These are the baby boomers’ children, part of a nationwide population bulge statisticians call the “boomer echo.”

Officials in the Antelope Valley district--which already teaches more than a third of its students in trailers--are expecting to be hit especially hard. While a tax-weary electorate rejected a $91-million school construction bond in 1999, a new crop of young families was moving to the desert in the late 1990s as the region rebounded from a period of recession and foreclosure. According to 2000 census figures, the three fastest-growing cities in Los Angeles County in the 1990s--Palmdale, Lake Los Angeles and Acton--were in the Antelope Valley.

The desert transplants, who came for the wide-open spaces and affordable four-bedroom houses, are finding that the public high schools are already packed tight, and facing a crisis.

Amanda Petryshyn is a junior at Highland High School. Until she began an independent-study program, she was one of 3,000 students on a campus built for 2,100. Amanda said the crush of bodies at the beginning of the school year caused so many scheduling problems that she and others spent up to three weeks with gaping holes in their school days. After a week, Amanda’s mother intervened and she finally filled in two missing classes on her schedule.

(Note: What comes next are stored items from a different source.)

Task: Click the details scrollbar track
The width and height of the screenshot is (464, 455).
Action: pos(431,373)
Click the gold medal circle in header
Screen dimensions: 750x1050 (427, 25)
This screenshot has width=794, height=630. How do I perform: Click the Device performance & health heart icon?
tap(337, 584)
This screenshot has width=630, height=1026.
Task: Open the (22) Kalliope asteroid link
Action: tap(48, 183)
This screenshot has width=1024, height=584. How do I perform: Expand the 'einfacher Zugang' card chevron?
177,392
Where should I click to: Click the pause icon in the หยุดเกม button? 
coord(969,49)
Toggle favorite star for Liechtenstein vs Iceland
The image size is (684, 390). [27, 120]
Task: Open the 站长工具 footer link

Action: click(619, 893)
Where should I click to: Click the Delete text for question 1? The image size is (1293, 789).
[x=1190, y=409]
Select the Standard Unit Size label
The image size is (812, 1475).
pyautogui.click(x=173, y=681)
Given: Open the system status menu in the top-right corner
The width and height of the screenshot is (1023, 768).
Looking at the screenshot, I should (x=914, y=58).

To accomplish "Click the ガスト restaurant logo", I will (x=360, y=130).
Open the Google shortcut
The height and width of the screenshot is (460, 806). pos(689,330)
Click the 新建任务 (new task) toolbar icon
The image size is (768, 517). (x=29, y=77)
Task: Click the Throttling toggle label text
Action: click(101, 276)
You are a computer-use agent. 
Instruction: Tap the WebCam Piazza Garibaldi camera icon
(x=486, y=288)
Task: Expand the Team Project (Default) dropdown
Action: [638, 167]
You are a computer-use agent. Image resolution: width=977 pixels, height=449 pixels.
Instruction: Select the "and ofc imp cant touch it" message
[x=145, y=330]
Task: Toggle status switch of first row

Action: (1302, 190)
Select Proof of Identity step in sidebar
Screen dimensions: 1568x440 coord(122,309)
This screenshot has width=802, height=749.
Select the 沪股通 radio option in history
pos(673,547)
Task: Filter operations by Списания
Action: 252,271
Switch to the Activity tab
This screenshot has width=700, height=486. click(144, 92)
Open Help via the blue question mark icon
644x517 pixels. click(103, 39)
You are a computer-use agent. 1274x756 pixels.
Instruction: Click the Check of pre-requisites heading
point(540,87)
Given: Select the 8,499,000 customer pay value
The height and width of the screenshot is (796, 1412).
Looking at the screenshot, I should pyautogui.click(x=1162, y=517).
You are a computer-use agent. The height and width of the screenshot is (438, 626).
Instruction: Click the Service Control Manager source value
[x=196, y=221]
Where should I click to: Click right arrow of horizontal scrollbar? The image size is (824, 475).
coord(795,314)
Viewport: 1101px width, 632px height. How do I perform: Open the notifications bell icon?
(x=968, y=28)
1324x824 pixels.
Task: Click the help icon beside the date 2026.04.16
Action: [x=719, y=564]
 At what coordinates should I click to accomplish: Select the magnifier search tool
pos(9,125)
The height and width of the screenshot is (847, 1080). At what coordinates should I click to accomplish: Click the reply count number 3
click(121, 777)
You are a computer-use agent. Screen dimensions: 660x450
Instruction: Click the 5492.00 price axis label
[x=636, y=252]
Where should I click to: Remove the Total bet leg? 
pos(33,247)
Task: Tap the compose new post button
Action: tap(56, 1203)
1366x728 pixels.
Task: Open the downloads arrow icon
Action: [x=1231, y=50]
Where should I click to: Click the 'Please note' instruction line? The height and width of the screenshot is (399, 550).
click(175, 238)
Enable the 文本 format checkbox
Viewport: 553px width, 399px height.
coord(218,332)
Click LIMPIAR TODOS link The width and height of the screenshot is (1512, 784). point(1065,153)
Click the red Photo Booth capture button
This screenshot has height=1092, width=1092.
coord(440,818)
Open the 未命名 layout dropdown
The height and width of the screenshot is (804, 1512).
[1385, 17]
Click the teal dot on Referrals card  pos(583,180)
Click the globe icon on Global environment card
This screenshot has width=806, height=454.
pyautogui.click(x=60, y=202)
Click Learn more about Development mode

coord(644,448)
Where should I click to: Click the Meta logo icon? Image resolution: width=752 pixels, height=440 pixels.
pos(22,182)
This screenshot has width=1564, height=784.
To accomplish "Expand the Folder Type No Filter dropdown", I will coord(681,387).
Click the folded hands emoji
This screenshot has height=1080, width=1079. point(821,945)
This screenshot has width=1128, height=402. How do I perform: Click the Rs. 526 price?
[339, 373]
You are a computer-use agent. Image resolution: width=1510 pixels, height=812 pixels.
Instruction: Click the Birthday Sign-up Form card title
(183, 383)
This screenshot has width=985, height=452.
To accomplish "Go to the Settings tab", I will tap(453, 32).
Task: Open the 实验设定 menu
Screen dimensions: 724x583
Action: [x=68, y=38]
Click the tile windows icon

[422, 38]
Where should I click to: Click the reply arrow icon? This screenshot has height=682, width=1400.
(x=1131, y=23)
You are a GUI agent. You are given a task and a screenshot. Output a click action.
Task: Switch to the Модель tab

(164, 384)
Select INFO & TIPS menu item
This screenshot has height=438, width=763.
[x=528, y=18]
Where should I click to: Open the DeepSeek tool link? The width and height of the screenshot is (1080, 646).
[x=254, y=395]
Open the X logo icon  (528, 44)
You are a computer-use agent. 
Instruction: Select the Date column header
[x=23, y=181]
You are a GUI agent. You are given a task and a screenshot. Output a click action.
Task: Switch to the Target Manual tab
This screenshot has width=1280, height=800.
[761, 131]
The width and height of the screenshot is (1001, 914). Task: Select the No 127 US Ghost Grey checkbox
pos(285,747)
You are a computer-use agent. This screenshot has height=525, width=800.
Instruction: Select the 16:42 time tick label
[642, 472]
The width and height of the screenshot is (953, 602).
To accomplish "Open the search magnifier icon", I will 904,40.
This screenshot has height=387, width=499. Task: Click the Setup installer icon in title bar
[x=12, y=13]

“There were just too many students at the beginning of the year,” Amanda said.

On March 5, residents voted on a $103-million bond measure, which would provide funds for at least one new 3,000-student high school and a number of smaller campuses. Whether Measure V passed remains unclear.

Bond supporters are claiming victory, albeit somewhat tentatively.

The current vote count gives the “Yes” side about 57%; passage requires 55%. But an unknown number of absentee ballots are still uncounted, and the registrar’s official certification of the tally is not expected until April 2.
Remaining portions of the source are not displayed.